(REQUIRED WORK): Retype every line of the data below word for word, leaving out the pictures.
-- Start --
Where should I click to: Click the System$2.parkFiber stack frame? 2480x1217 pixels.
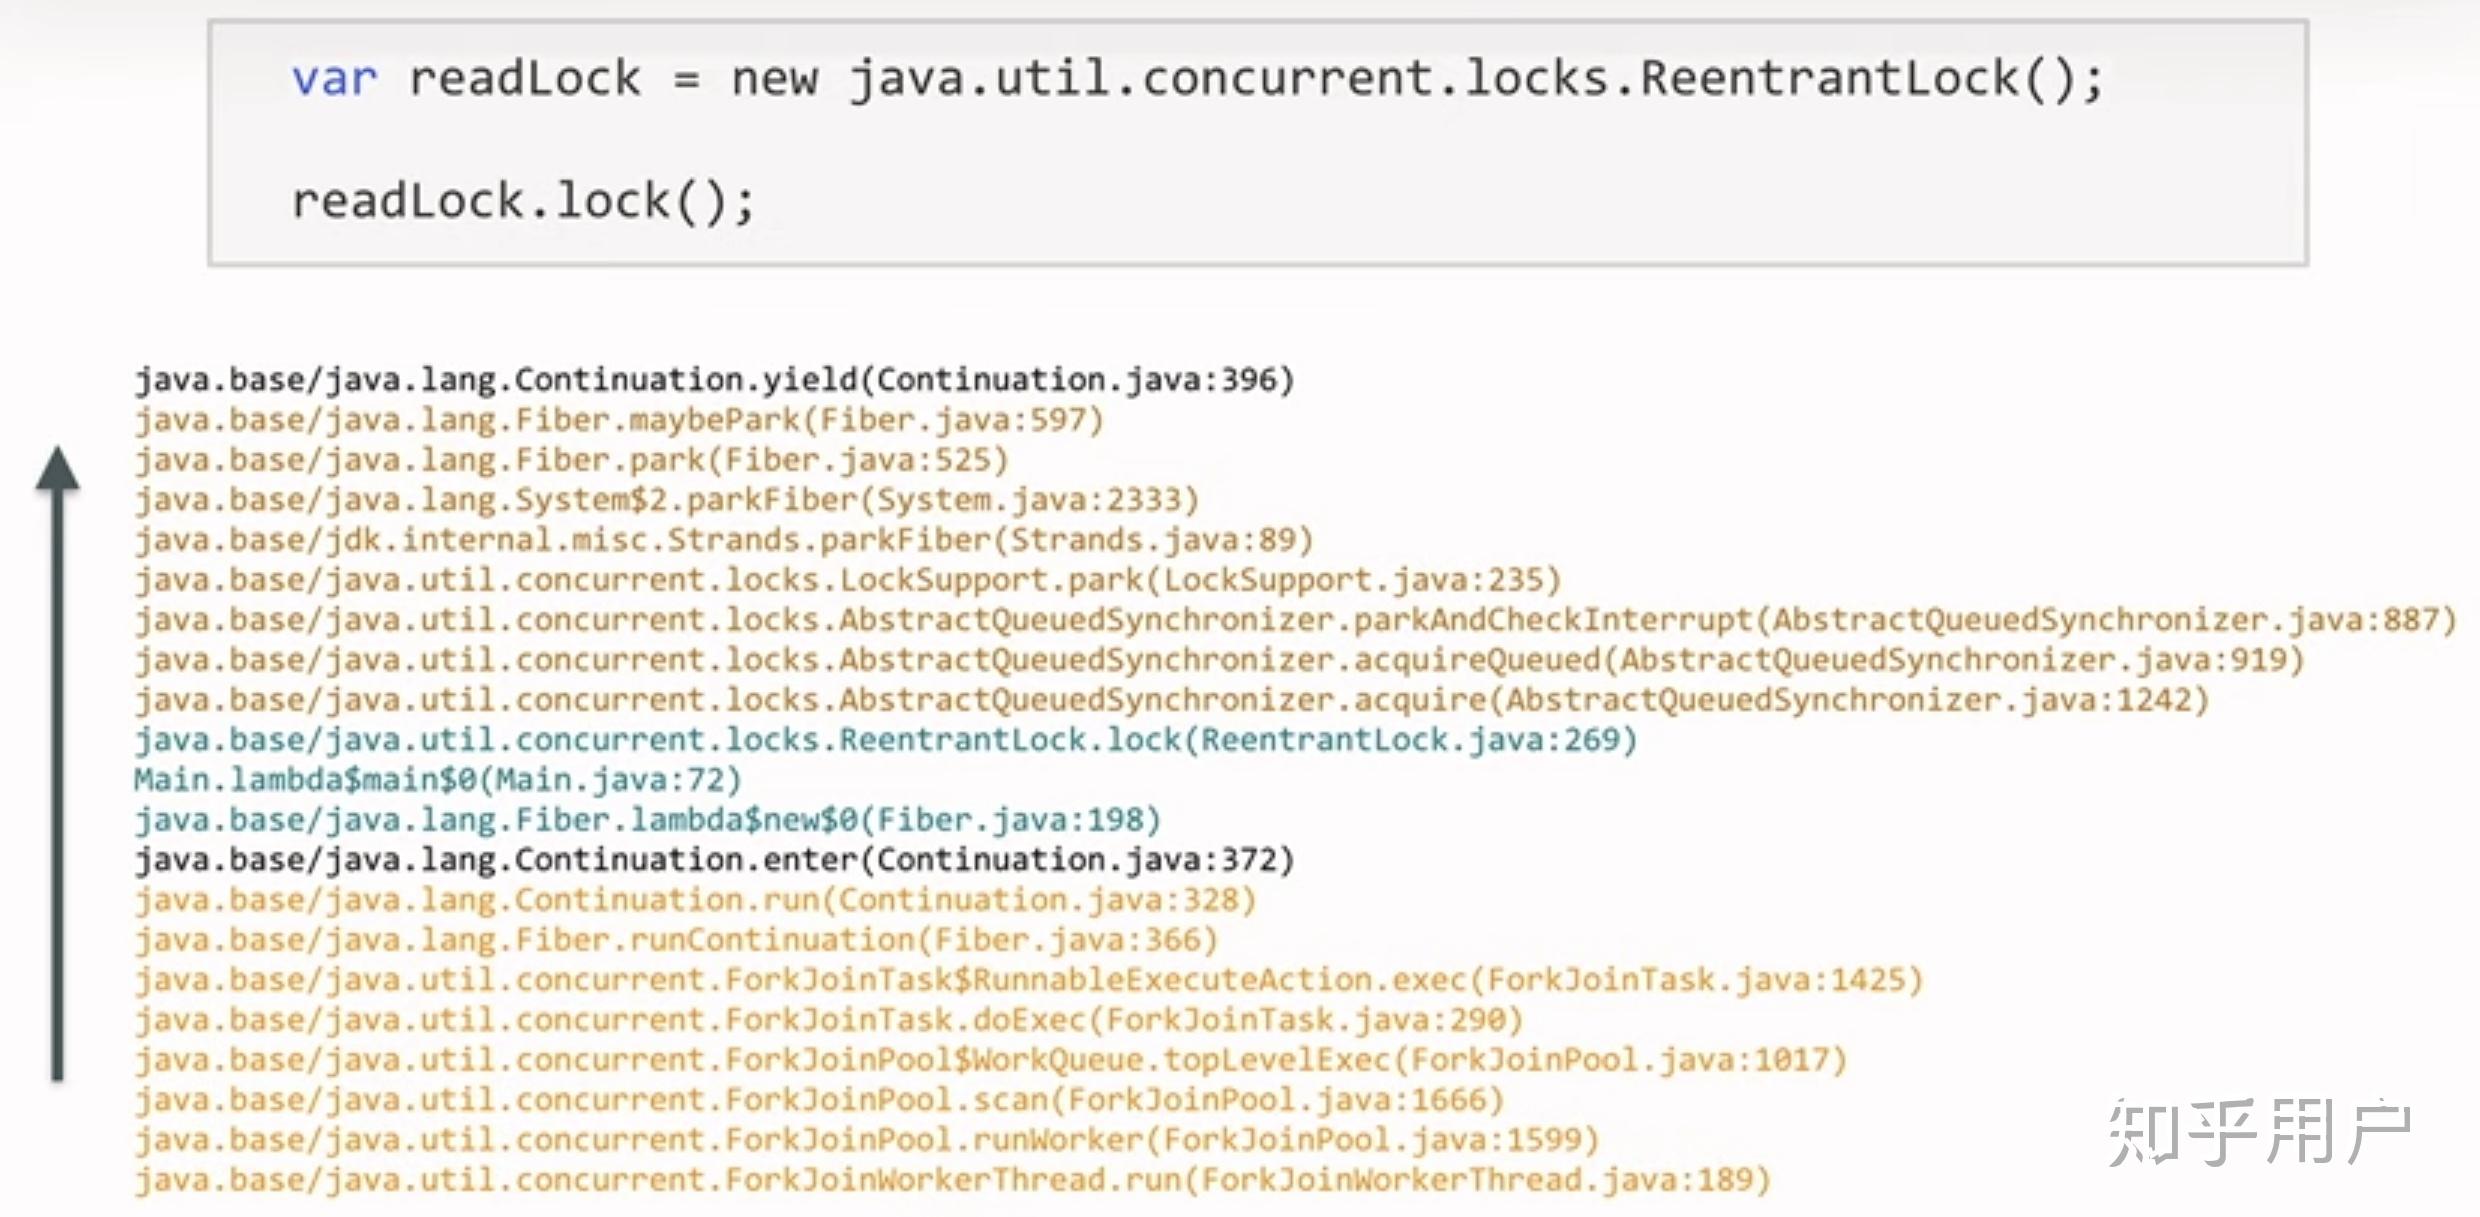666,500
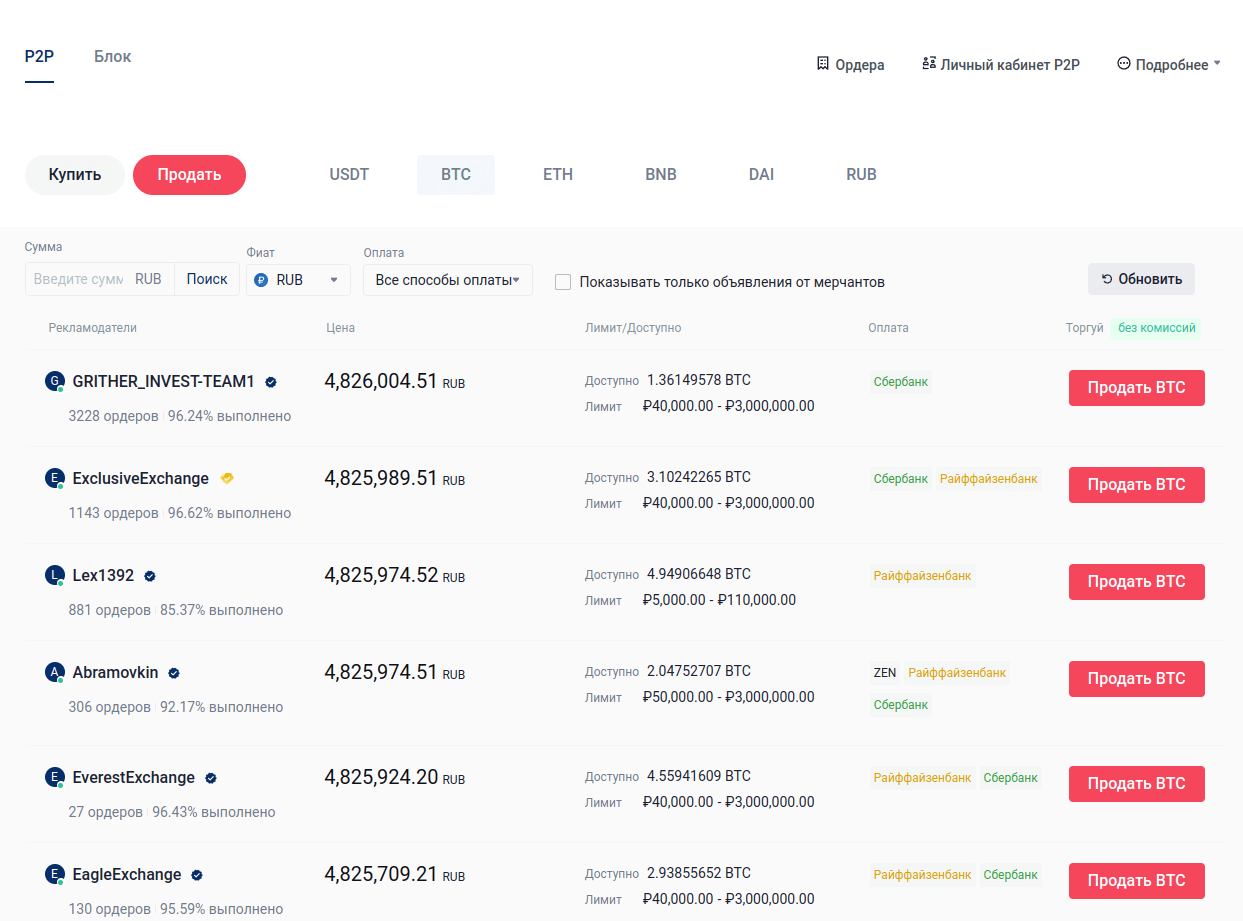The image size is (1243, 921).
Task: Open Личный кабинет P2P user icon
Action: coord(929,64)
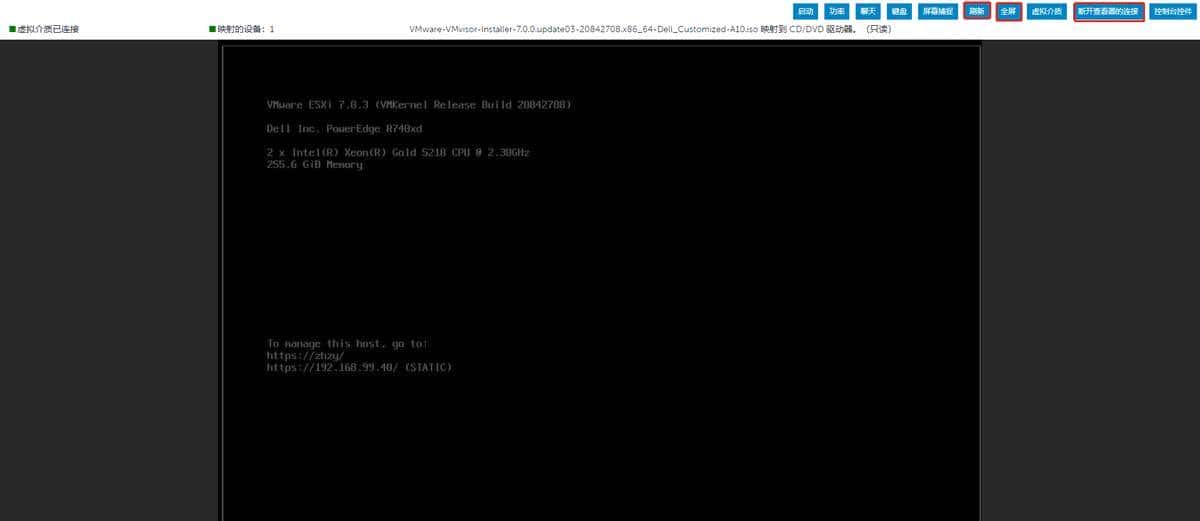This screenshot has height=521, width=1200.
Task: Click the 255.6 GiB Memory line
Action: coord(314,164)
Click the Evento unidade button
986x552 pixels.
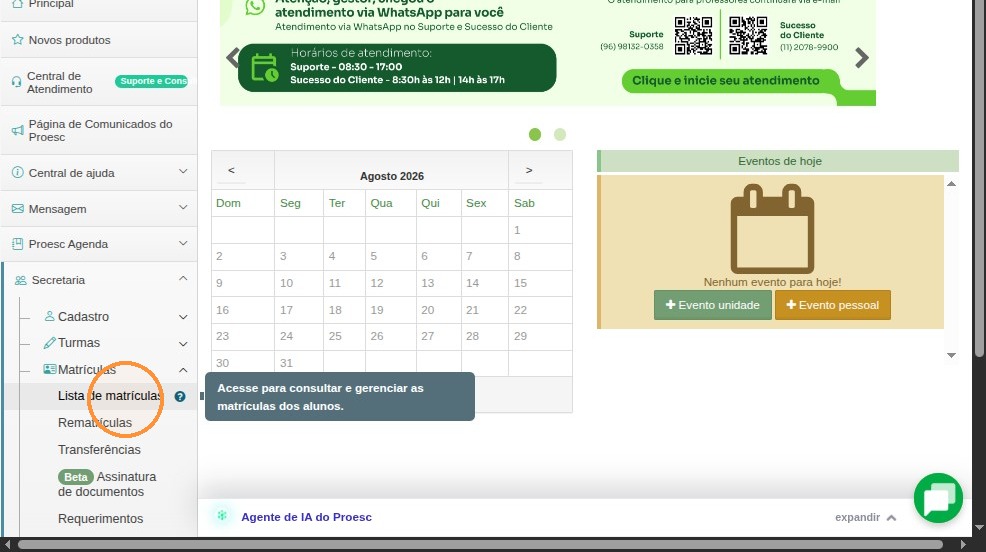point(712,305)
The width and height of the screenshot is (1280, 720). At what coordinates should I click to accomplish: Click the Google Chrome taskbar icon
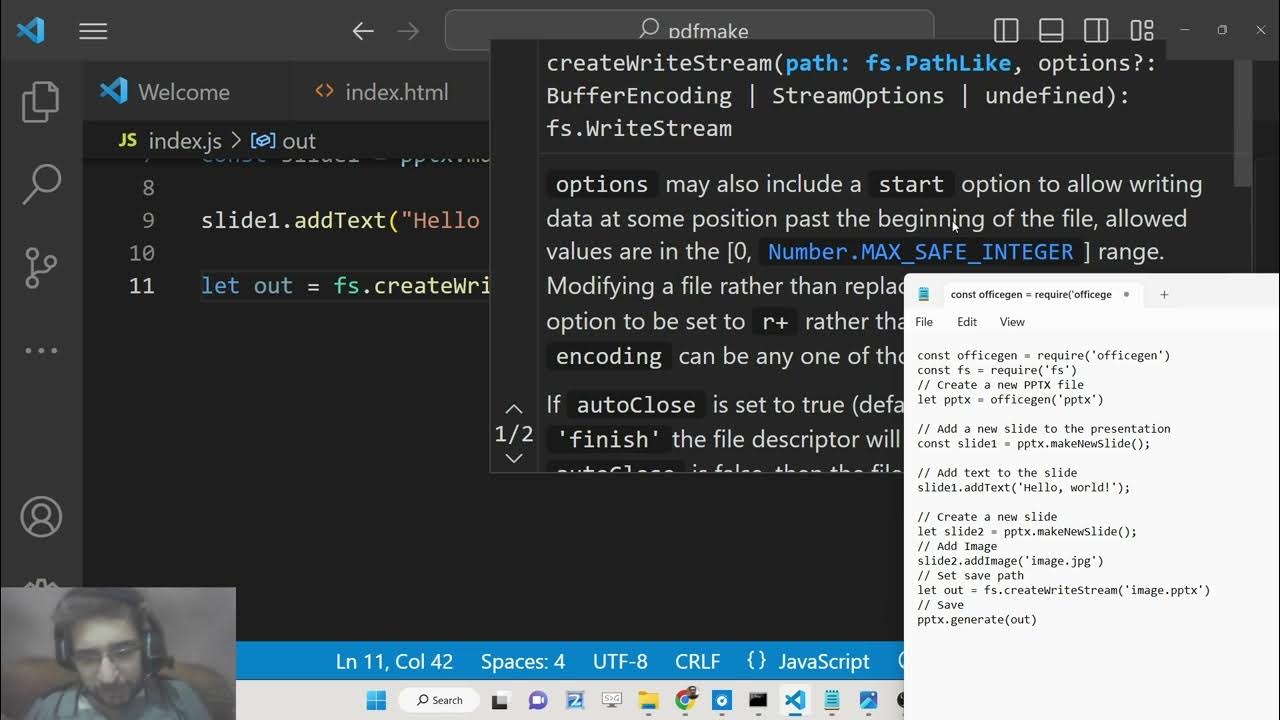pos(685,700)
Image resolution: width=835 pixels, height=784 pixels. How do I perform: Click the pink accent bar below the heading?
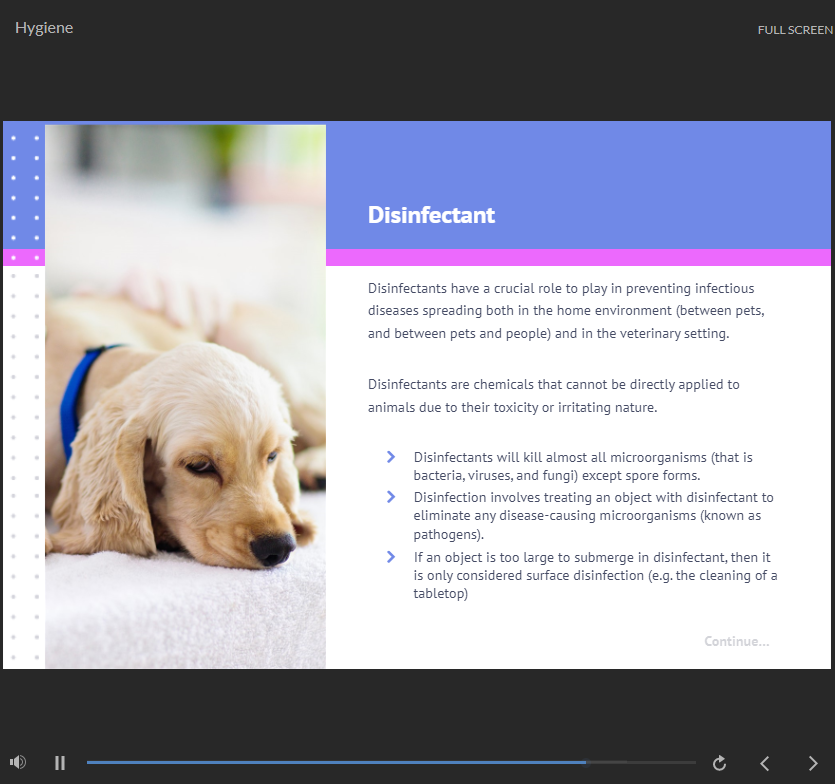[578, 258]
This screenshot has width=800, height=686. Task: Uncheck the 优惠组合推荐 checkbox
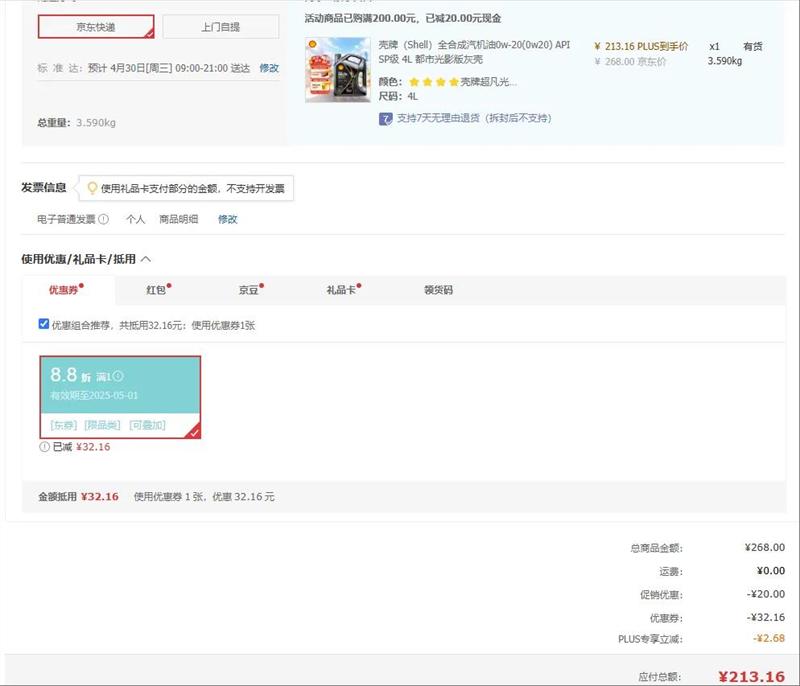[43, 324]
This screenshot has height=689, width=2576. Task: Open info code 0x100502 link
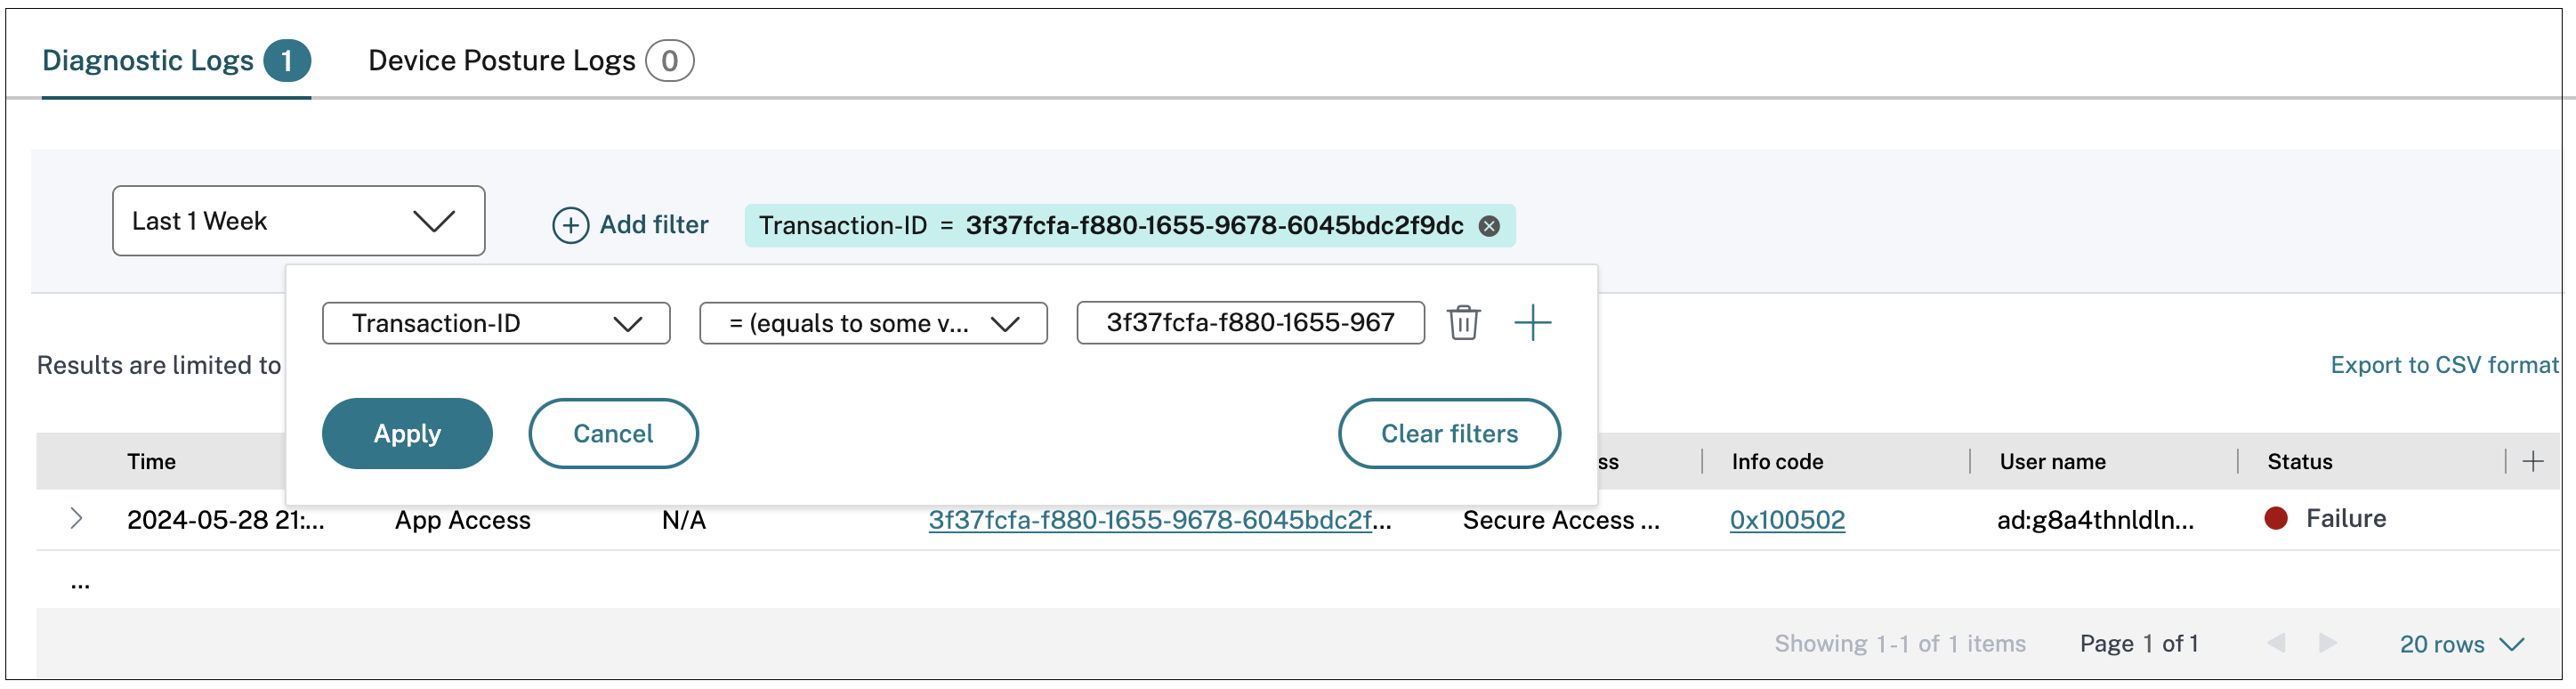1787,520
-- End --
(COMPLETED EXERCISE):
Where should I click to: Click the System$2.parkFiber stack frame? 2480x1217 pixels.
666,500
The image size is (1243, 921).
Task: Open Личный кабинет P2P user icon
Action: coord(929,64)
This screenshot has height=521, width=1200.
Task: Click the 255.6 GiB Memory line
Action: coord(314,164)
Click the Evento unidade button
986x552 pixels.
point(712,305)
The width and height of the screenshot is (1280, 720). At what coordinates should I click to accomplish: Click the Google Chrome taskbar icon
pos(685,700)
Image resolution: width=835 pixels, height=784 pixels. How do I perform: Click the pink accent bar below the heading?
[578, 258]
This screenshot has width=800, height=686. Task: Uncheck the 优惠组合推荐 checkbox
[43, 324]
This screenshot has height=689, width=2576. Task: Open info code 0x100502 link
1787,520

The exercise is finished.